Noam Chomsky, referência da esquerda, percebeu isso, e com ele os 150 intelectuais de colorações diversas que assinaram no início do mês um manifesto chamando atenção para o perigo representado pela cultura do cancelamento para a liberdade de pensamento, quer dizer, o oxigênio da democracia.
Ontem, nesta Folha, Gregorio Duvivier —por quem minha admiração é incancelável— tentou cancelar o cancelamento como se ele fosse só discordância saudável, jogo jogado, e toda a polêmica ao seu redor, coisa de velho que não entende meme.

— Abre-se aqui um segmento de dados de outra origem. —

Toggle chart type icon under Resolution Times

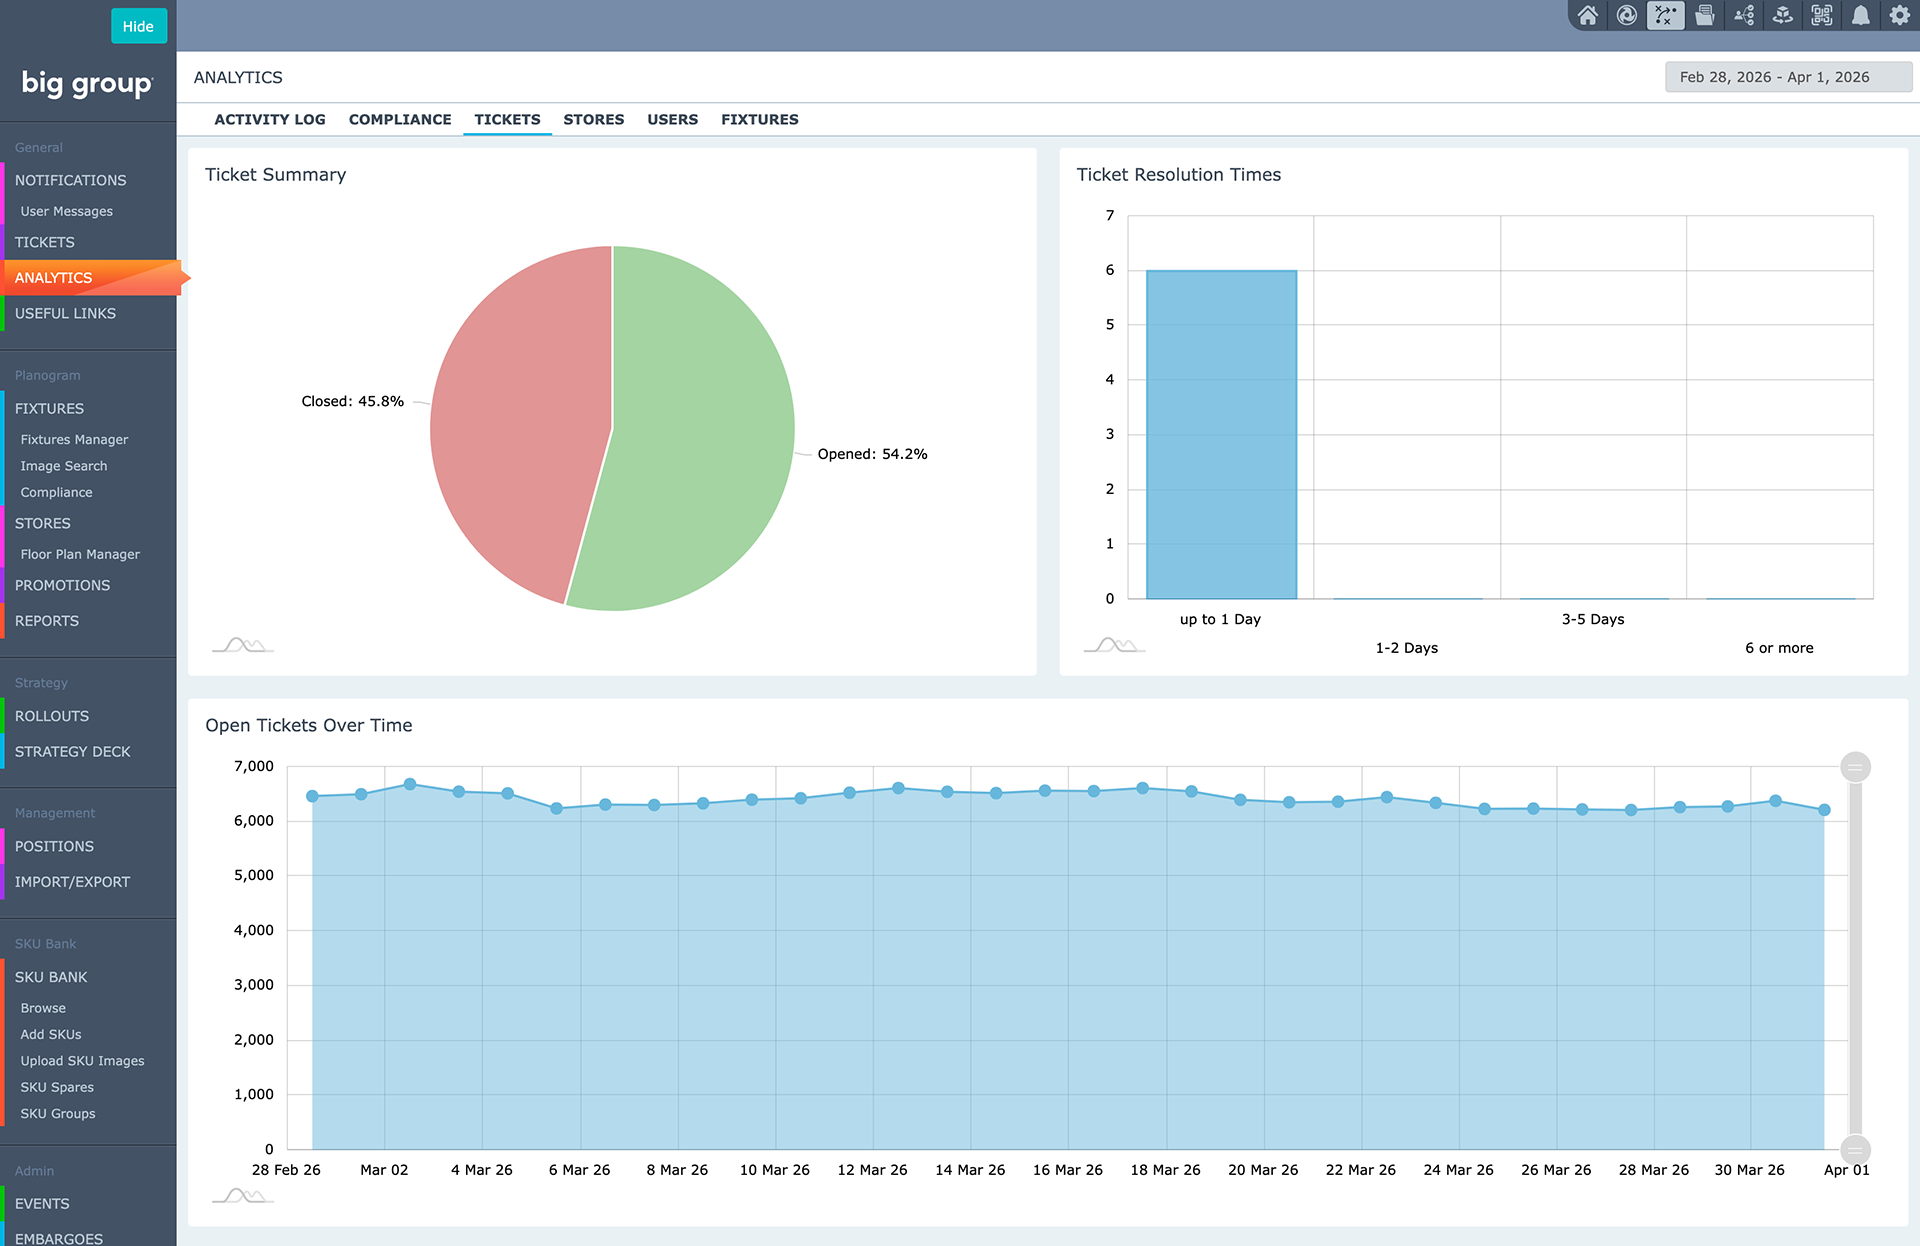click(x=1114, y=645)
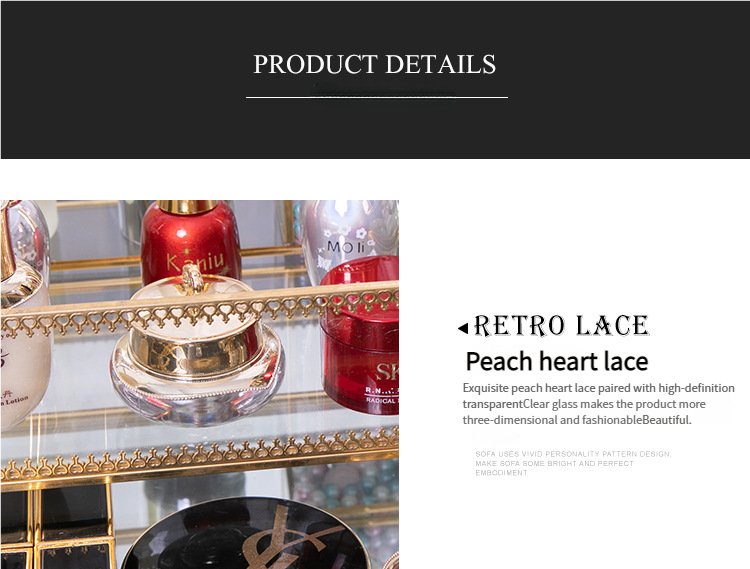Click the pastel pearl beads in background
750x569 pixels.
[x=342, y=485]
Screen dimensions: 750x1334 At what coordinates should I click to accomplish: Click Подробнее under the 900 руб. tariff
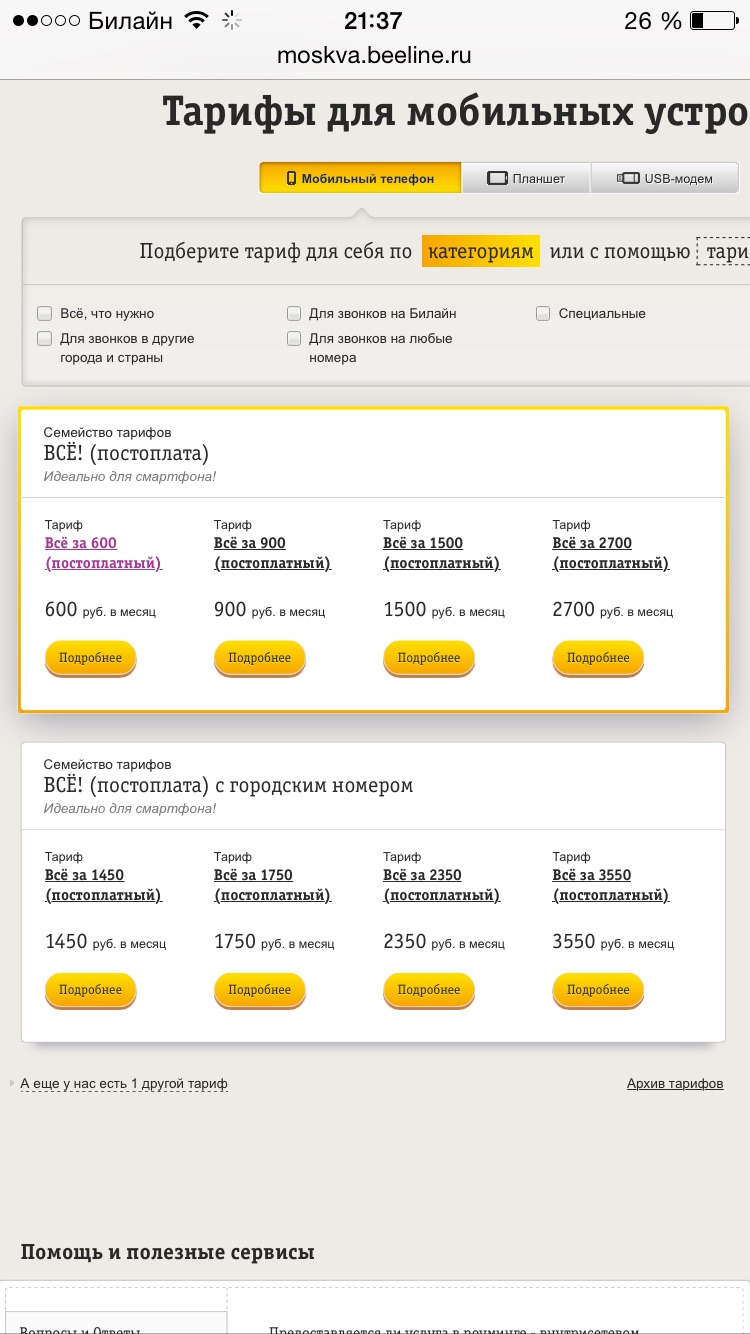click(259, 658)

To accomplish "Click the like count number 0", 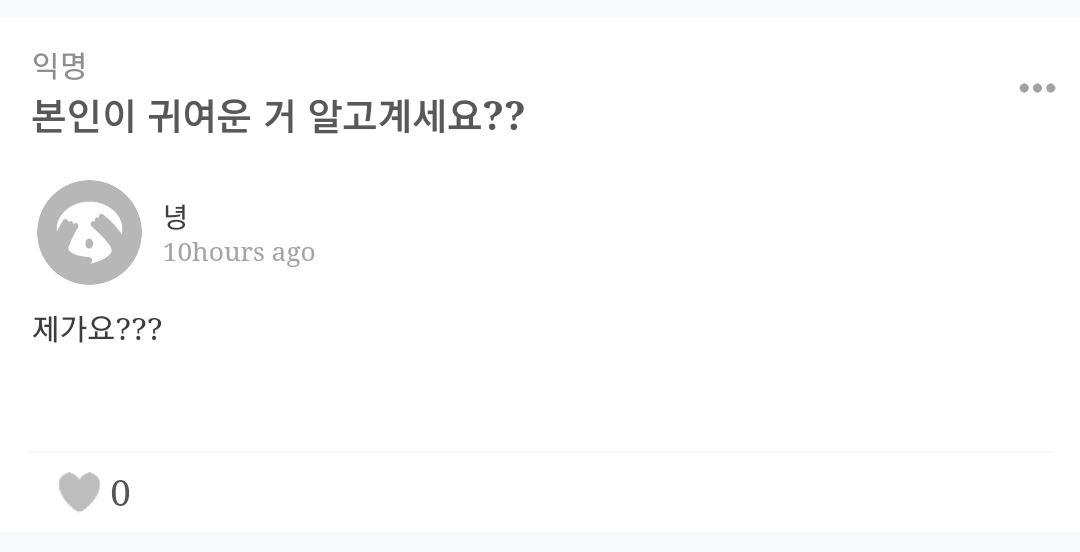I will tap(120, 493).
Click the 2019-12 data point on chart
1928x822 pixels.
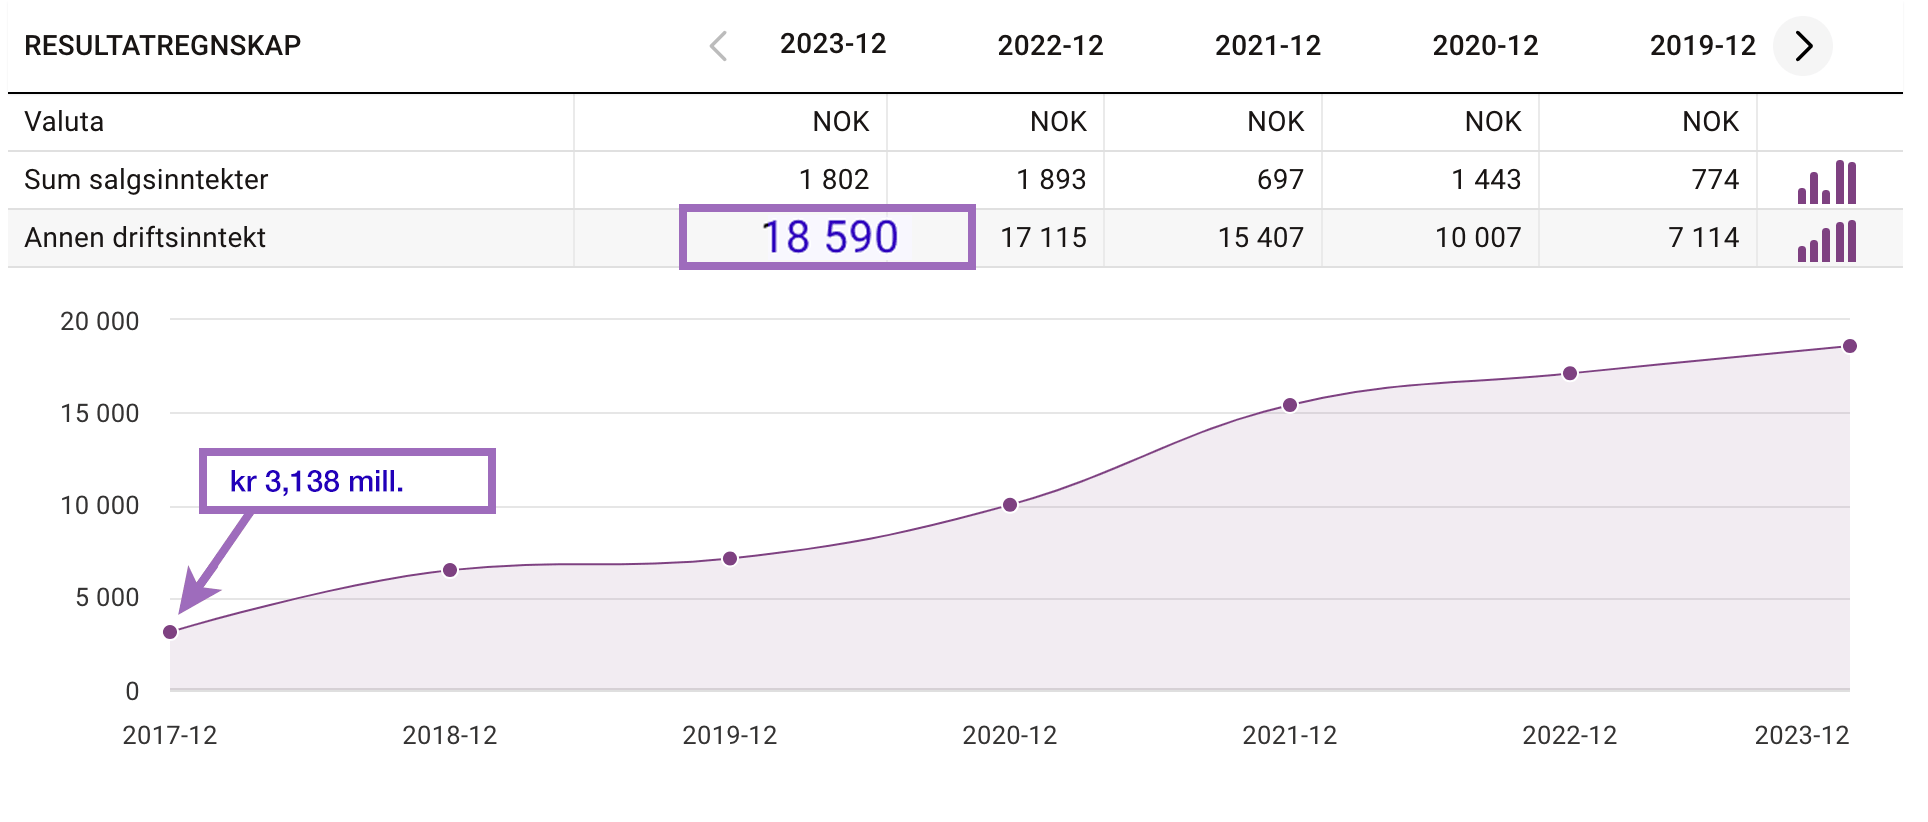[730, 559]
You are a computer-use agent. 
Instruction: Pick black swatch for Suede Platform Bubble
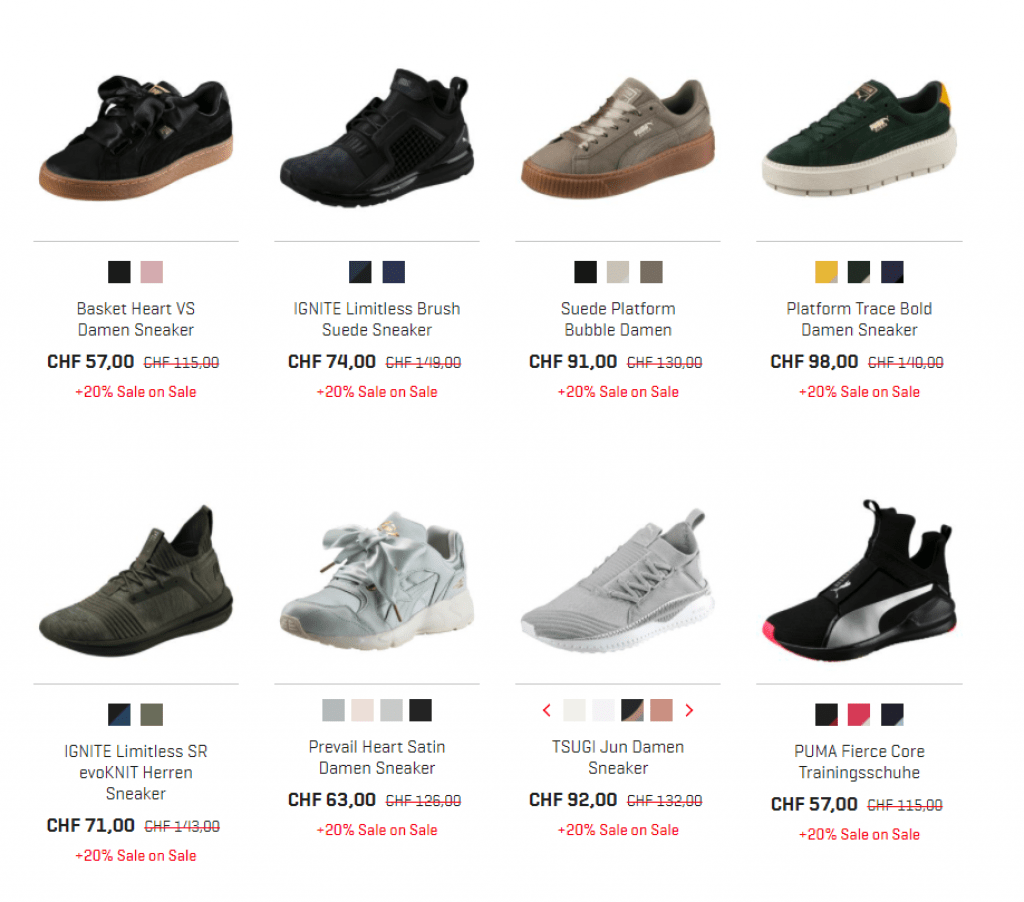pos(585,272)
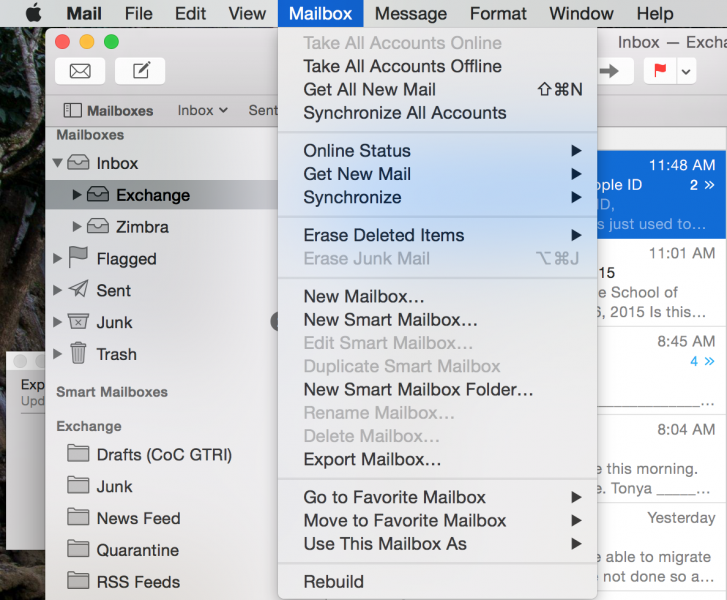Expand the Exchange inbox disclosure triangle

pyautogui.click(x=78, y=195)
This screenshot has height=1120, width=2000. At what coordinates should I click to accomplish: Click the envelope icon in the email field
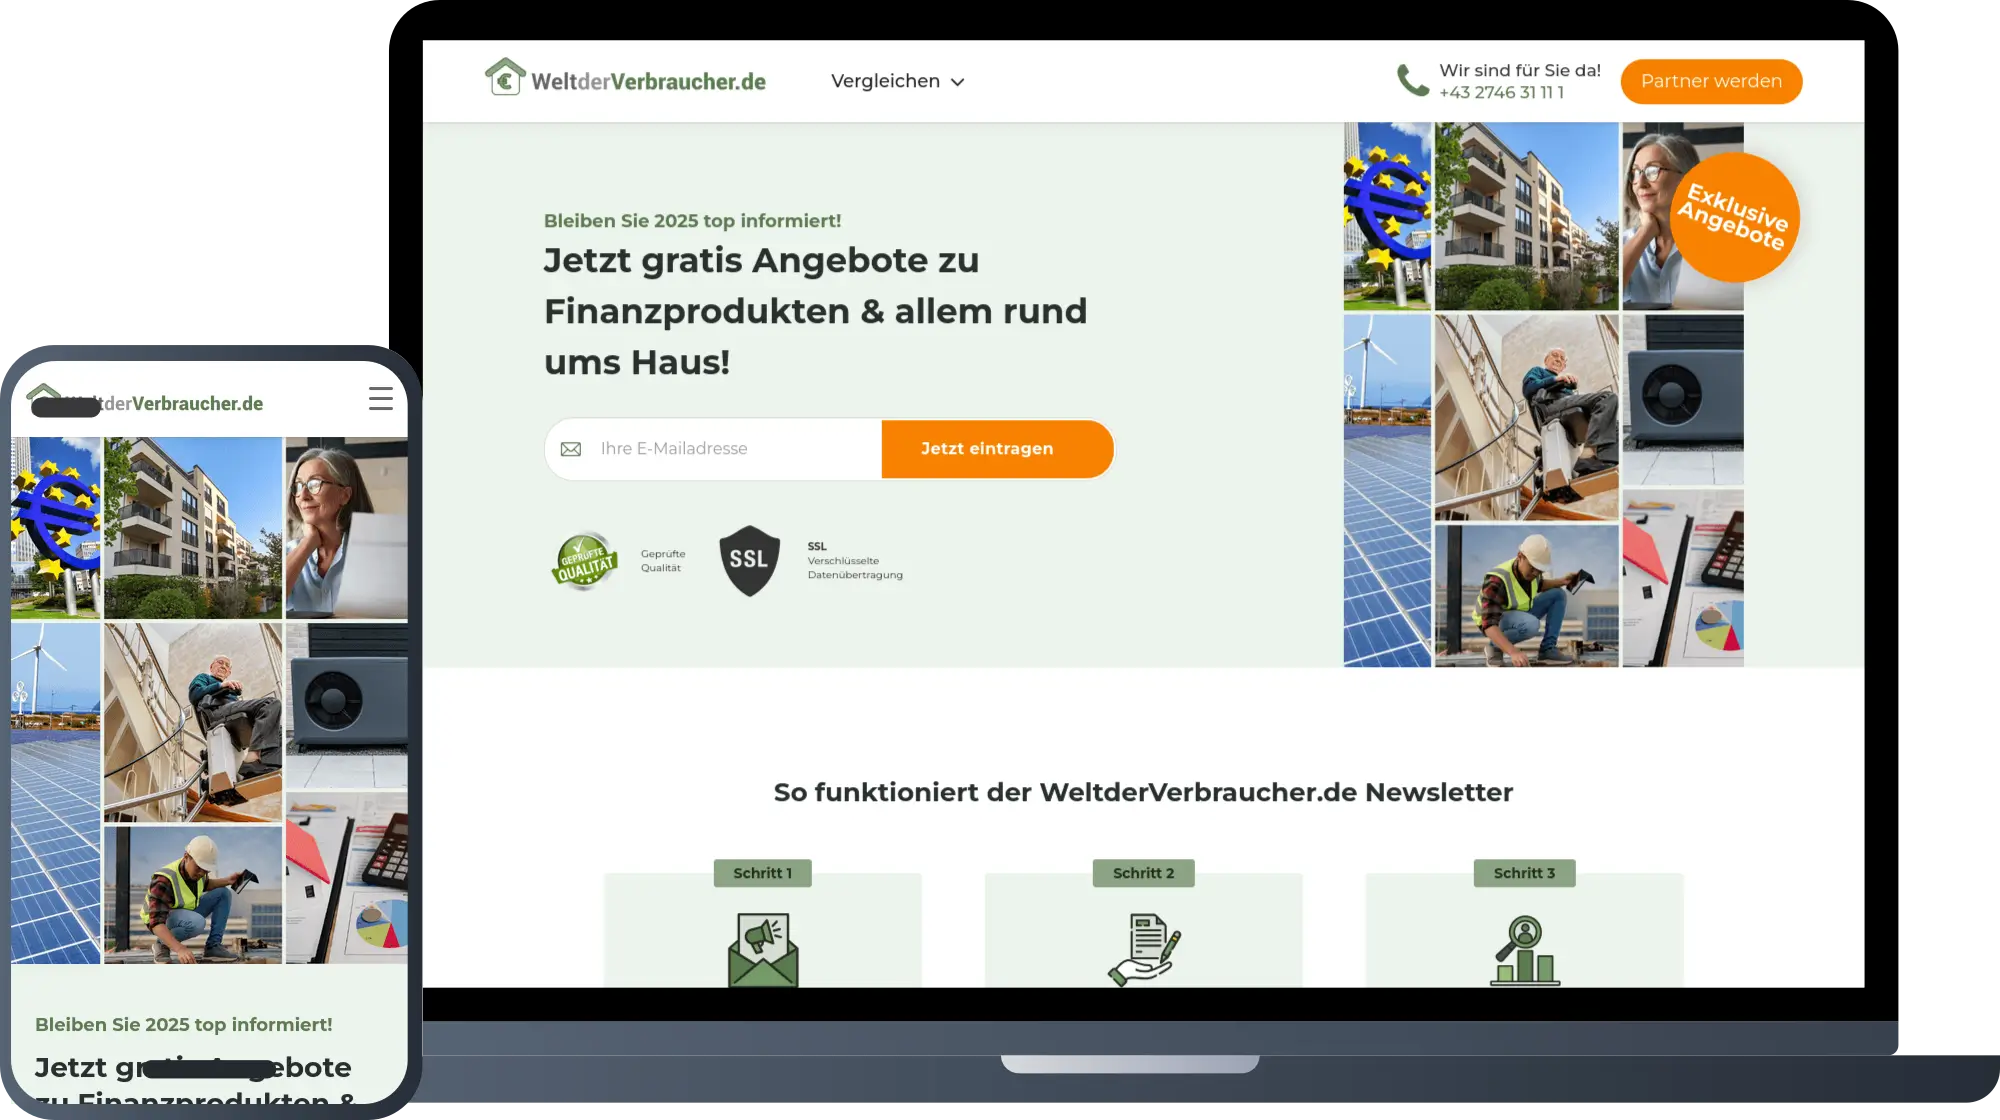[570, 448]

Com todo o risco envolvido em refutar a sério um texto cômico, gostaria de observar que, sim, tem gente brandindo marotamente essa carta diante das primeiras críticas. Daí a dizer que a cultura do cancelamento não existe vai uma boa distância.
As sanções que ela envolve são reais, desde a cassação da palavra em fóruns até pedidos de cabeça numa bandeja, passando pela interdição à circulação de obras.
Baseado numa exigência —neopuritana até a medula— de perfeição moral e conformidade ideológica plena, o cancelamento muitas vezes é detonado por discordâncias mínimas ou mesmo fantasmagóricas, detalhes que a histeria das redes amplia monstruosamente.
Não, os 500 e tantos linguistas que pediram à sua associação de classe a destituição de Steven Pinker por causa de um par de tuítes antigos não estavam fazendo meme. Estavam sendo neomacarthistas mesmo.